*Excerpted text*
=======

The other thing about Sherry that was impressed on me is Fermin’s assertion that the cellar is the second terroir of Sherry. The conditions in your cellar, and the way you manage the criadera, have a huge impact on the character of the wine. ‘We have a double terroir,’ says Fermin. ‘The classic terroir and the terroir of the winery. If we aged La Gitana in another winery, it wouldn’t be La Gitana.’

The casks are key to ageing Sherry, and typically they are 600 litres in size, but at the top there are often smaller casks of 490 litres, with slightly thinner staves that are called export casks. These are highly sought after, and there’s a good market for old sherry casks, which sell for €250-400 a pop. The legal maximum size is 1000 litres, and the casks must come from the region.

Hidalgo split their winery in two, left and right, which they label alpha and beta. The idea is to duplicate the criaderas on either side. They began implementing this system in the 1980s. Fermin Hidalgo explained that if you have just one solera, you take wines out every three months, so January, March, June and so on. Here they take from alpha in January, beta in March and so on, which means the casks are disturbed less often. They have five criaderas and then the solera for their Manzanilla.

A film of the visit:

THE WINES

Hidalgo Manzanilla La Gitana NV Spain
15% alcohol. Fresh, linear and savoury with a salty edge to the tangy apple and citrus fruit. This has brightness and focus with subtle nutty hints and good acidity. Very stylish, finishing tangy and inviting a second sip. 92/100

Hidalgo Manzanilla La Gitana En Rama (Spring 2022 release)
15% alcohol. Full yellow/gold in colour, this has a wonderfully complex nose with almonds, spice, ripe apple, honey and lemon, as well as some old wood notes. The palate has rich, spicy bass notes with some attractive cherry and lime brightness, and a thrilling salty, tangy flor-inspired complexity, as well as a hint of raisin and wood spice. Such a complex, multi-layered wine with an endless finish. 94/100

Hidalgo Manzanilla La Gitana En Rama NV (Spring 2021 bottling, tasted last year)
15% alcohol. This comes from the El Cuadrado vineyard in the Balbaina Alta pago. This is concentrated, tangy and fresh with layers of complexity: nuts, honey, spice and even some spice and tar, as well as tangy lemon and green apple notes. It has freshness and depth with a lovely saline, spicy finish. A beautiful Manzanilla with real focus. 94/100

Hidalgo La Gitana Manzanilla Pasada Pastana NV Spain
15% alcohol. From the Pastana vineyard, a sub-pago of Miraflores. Lovely aromatics here: tangy, nutty, appley flor notes with good concentration. Nice fine spicy characters as well as citrus fruit, with subtle raisin and tar notes, finishing long, complex and tapering. A lovely Sherry. 94/100

We also tried some of the unfortified table wines

Las 30 del Cuadrado Cepas Viejas 2021 Spain
This is a still white from 70 year old vines in Balbaina. Fermented in Manzanilla casks and kept on fine lees for 8 months. 2015 was the first vintage of this wine. Fresh, linear and tangy with bright citrus and pear fruit as well as a slight saltiness. This has just a hint of flor character, showing nice precision and good acidity, with tangy brightness and a nice savoury twist. 94/100

Las 30 del Cuadrado Cepas Viejas 2017 Spain
This was fermented and matured in new French oak, where it spent four years. Golden colour. Very spicy and bold with rich peach and nut and vanilla notes. Savoury and powerful with some rich, raisiny notes and lots of depth. 93/100

Tasting with David Kermode in the cellars

Vintage Unfortified Manzanilla La Gitana 2017 (from cask)

=======

*Data rows*

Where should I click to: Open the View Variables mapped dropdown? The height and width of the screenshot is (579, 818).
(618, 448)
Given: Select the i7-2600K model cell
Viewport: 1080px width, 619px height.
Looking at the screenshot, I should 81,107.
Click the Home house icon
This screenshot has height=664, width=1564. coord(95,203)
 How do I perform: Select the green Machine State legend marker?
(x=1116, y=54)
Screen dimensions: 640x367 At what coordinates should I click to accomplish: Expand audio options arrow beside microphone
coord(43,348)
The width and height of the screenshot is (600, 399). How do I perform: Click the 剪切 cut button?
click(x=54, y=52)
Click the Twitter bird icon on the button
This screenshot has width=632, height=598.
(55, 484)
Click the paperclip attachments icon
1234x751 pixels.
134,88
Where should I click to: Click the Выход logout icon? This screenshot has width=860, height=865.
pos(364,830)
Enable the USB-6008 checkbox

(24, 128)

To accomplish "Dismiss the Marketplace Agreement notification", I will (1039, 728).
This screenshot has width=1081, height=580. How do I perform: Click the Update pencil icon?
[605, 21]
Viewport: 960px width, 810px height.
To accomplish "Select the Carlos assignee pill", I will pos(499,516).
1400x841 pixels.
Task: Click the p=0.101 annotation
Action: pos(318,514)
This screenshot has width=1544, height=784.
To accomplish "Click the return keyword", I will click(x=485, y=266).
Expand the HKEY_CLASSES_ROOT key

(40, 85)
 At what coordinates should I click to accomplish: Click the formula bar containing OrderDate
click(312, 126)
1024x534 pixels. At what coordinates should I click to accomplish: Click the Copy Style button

=======

*Requirement*
In the Sherry article, in which decade did Hidalgo begin using its alpha and beta system? Answer from the Sherry article alone, without the data.

*Response to the exercise*
The 1980s.